▸ **What to do**: Using the entries below, return word for word the lines from the one containing "[Search] (1683, 109)" up to and including the last.
━━ Exercise material ━━
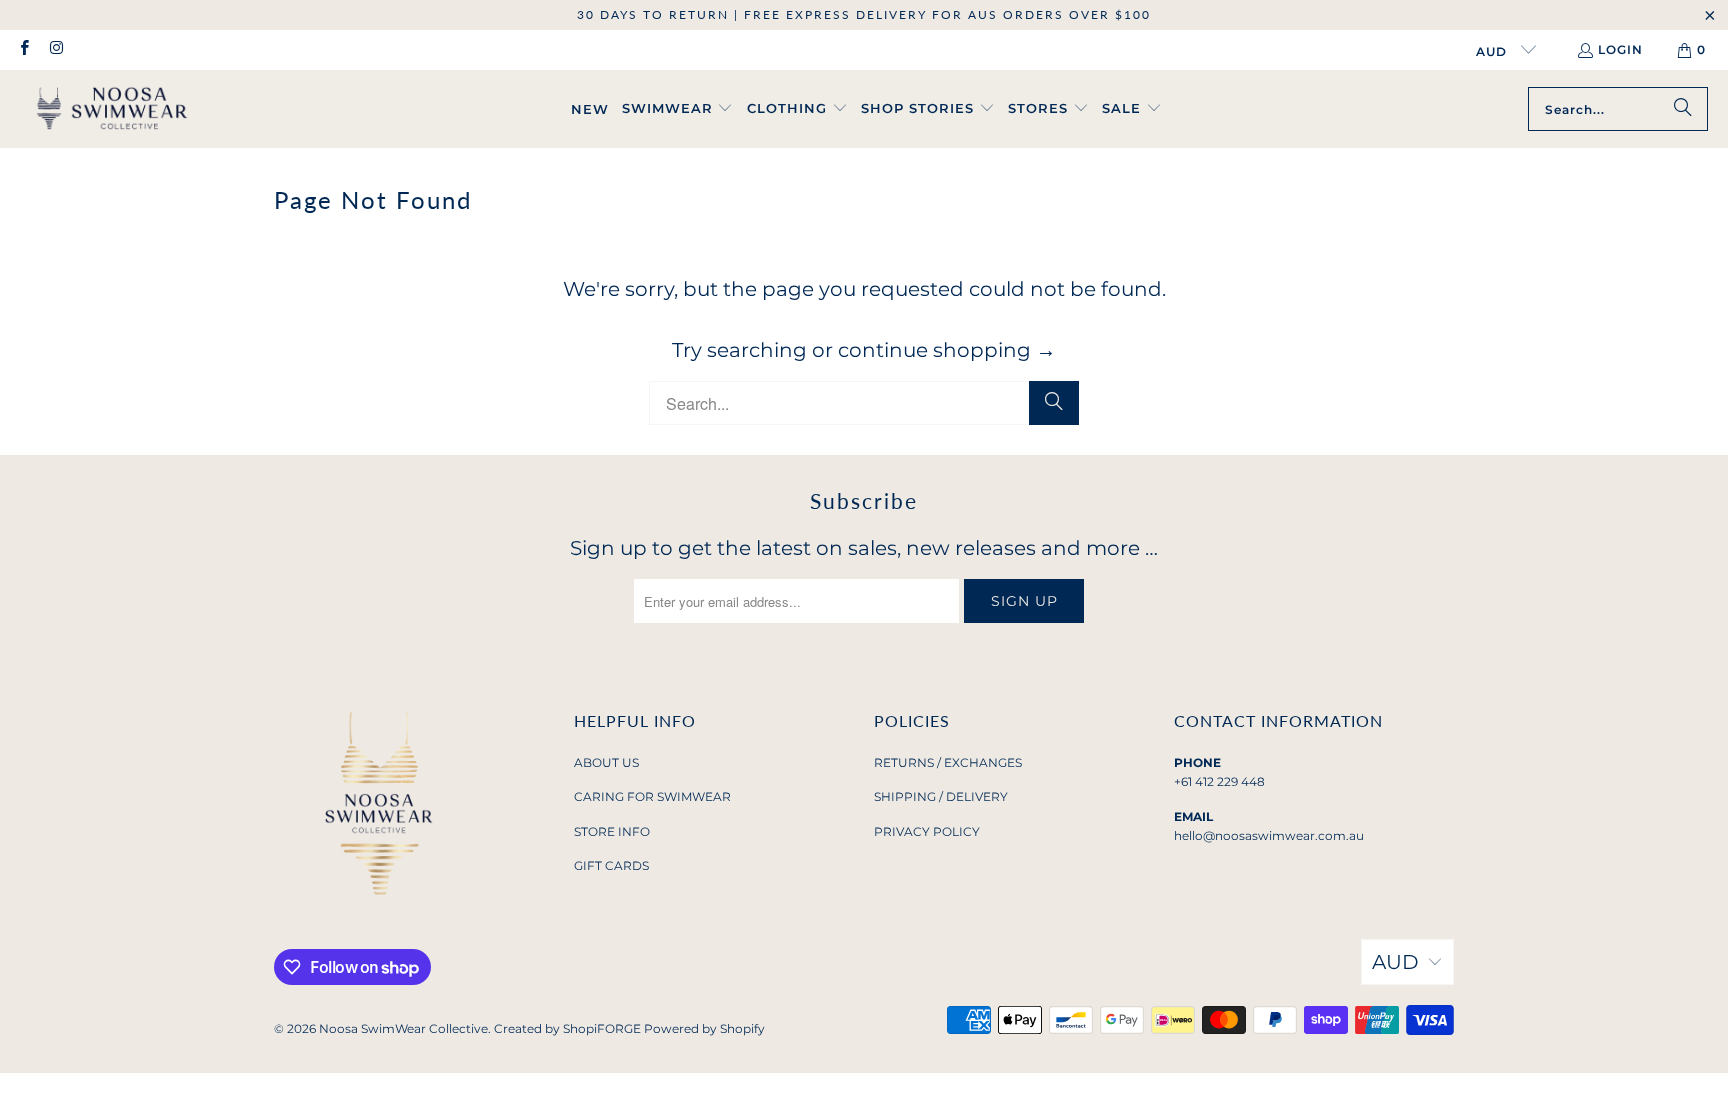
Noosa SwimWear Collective (403, 1028)
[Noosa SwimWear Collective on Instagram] (55, 49)
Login (1620, 49)
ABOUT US (606, 762)
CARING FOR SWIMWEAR (652, 796)
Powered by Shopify (704, 1028)
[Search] (1683, 109)
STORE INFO (612, 831)
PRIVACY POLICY (927, 831)
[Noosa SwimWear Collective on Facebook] (23, 49)
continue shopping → (947, 350)
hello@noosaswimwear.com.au (1269, 835)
━━━
▸ **Response to the exercise**:
[Search] (1683, 109)
STORE INFO (612, 831)
PRIVACY POLICY (927, 831)
[Noosa SwimWear Collective on Facebook] (23, 49)
continue shopping → (947, 350)
hello@noosaswimwear.com.au (1269, 835)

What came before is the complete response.